Она посмотрела на часы, присела в поисках туфель, потом сбросила шелковый халат и нашла нижнюю юбку. Гарри застонал. Он осторожно поставил стакан с виски на комод, а она продолжила:
— Да, я знаю. Но я… ты говорил про сети, которые держат тебя. А то, в чем живу я, называется ложью. Куда ни протяну руку, натыкаюсь на сеть лжи.
— Ну, мне ты можешь этого не рассказывать! Ты знаешь, чего хочу я — открытости, правды и тебя, полностью и навсегда! Ты говоришь, что сейчас все замечательно. Но представь, каково оно будет без лжи. Я не желаю ждать и бояться, что о нашей связи станет известно. Я не хочу этого, мне это претит, ты заставляешь меня делать то, что противоречит моей природе. Я это ненавижу, я чувствую себя униженным и деморализованным, я хочу быть самим собой, хочу быть с тобой открыто, не таясь. А ты хочешь всего сразу — любить меня, наслаждаться со мной и мучить меня абстрактной нравственностью!
— Извини…
— А ведь ты сама как-то раз сказала: «Мой девиз: все позволено».

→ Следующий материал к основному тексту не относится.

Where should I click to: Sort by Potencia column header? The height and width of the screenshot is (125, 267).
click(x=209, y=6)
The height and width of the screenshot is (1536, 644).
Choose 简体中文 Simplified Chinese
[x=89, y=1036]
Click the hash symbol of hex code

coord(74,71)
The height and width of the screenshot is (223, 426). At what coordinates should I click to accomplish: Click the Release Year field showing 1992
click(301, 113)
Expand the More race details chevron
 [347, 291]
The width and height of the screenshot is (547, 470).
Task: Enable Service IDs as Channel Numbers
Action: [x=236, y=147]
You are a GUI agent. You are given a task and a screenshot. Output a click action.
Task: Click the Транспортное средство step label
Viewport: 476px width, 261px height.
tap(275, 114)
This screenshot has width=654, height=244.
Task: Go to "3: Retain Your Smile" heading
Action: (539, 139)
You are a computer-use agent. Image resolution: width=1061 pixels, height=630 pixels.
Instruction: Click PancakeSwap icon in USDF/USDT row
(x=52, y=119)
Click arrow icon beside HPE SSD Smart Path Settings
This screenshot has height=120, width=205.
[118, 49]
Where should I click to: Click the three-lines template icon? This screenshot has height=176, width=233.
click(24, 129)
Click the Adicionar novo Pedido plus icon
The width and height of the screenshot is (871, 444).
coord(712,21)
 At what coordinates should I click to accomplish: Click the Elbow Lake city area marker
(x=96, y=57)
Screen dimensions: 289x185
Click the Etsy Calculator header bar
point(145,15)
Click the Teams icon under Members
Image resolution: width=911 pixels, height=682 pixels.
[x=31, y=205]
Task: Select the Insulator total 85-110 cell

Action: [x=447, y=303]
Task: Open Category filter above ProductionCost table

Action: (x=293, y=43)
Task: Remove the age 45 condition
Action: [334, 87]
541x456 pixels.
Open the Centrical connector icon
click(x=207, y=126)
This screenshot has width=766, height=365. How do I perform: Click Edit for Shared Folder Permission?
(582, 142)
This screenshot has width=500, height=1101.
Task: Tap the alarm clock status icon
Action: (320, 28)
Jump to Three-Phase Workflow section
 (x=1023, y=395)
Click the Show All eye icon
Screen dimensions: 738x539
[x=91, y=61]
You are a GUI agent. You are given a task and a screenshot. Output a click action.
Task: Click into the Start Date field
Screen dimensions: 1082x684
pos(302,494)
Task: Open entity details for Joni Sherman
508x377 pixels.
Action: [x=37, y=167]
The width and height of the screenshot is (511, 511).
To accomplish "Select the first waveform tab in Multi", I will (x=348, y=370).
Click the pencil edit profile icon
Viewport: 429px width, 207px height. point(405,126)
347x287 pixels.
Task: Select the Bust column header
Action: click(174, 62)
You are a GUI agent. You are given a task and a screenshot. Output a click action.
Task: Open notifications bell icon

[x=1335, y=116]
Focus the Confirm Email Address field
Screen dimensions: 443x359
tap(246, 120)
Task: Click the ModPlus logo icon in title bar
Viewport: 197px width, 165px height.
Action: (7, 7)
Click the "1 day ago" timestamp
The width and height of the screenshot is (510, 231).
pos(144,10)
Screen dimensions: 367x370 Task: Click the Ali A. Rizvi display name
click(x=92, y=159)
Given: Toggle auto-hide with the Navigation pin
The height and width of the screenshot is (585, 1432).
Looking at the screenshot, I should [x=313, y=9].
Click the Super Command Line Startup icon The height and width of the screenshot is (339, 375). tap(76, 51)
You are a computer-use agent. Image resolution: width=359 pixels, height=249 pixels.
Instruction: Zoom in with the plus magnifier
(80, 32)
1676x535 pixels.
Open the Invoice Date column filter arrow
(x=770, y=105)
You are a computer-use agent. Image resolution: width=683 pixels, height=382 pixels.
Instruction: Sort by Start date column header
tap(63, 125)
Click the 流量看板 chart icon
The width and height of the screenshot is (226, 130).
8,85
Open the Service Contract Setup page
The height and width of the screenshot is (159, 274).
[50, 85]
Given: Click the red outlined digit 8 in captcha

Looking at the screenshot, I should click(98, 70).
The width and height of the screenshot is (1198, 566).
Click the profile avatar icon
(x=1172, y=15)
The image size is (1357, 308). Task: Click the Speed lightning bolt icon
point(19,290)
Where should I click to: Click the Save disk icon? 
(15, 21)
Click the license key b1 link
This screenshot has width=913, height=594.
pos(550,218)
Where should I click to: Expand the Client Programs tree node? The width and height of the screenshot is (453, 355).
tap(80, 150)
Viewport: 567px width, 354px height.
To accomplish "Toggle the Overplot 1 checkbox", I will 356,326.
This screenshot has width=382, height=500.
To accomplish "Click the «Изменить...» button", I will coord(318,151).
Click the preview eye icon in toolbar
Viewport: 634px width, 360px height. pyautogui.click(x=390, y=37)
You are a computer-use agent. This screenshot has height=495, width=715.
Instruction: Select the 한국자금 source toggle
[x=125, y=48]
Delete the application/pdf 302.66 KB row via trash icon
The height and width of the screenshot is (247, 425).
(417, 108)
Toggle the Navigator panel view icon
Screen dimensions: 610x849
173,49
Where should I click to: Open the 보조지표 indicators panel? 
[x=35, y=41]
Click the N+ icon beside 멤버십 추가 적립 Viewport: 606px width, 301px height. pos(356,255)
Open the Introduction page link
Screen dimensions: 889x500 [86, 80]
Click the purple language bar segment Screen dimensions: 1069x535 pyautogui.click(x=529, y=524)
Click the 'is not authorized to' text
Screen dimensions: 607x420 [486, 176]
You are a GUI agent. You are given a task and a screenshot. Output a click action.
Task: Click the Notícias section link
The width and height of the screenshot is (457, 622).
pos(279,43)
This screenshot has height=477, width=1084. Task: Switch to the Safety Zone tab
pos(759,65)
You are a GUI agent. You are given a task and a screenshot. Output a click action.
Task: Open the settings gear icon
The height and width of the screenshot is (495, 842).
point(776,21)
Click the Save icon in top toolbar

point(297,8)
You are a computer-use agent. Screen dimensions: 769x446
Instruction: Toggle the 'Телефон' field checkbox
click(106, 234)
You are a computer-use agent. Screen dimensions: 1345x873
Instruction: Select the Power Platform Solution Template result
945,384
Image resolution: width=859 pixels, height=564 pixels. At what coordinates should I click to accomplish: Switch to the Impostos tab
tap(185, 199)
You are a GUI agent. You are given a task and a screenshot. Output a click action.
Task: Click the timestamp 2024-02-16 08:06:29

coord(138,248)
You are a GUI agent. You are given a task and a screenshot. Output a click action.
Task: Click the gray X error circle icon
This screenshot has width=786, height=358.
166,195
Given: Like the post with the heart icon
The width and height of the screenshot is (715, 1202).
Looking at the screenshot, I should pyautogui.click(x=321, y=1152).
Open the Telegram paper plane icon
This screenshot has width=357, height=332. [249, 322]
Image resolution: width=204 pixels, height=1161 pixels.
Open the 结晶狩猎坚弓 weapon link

— Я помню. Может быть, я произнесла твой девиз, чтобы тебе было приятно.
— Ты ко мне несправедлива.
— Я знаю, у тебя есть твоя философия.
— Мидж, ты меня с ума сводишь! В чем дело? Ты сказала, что, когда ты со мной, Томас перестает существовать, а значит, тебе только и нужно, что все время быть со мной.
— Я видела дурной сон.
— Ты сказала, что это единственный настоящий, независимый, плодотворный выбор в твоей жизни. Так почему же не пойти до конца? Почему ты все время сопротивляешься? Ты знаешь, я тебя не оставлю, ты навсегда в моем сердце, что бы ты ни делала. Так неужели это все для того, чтобы досадить мне?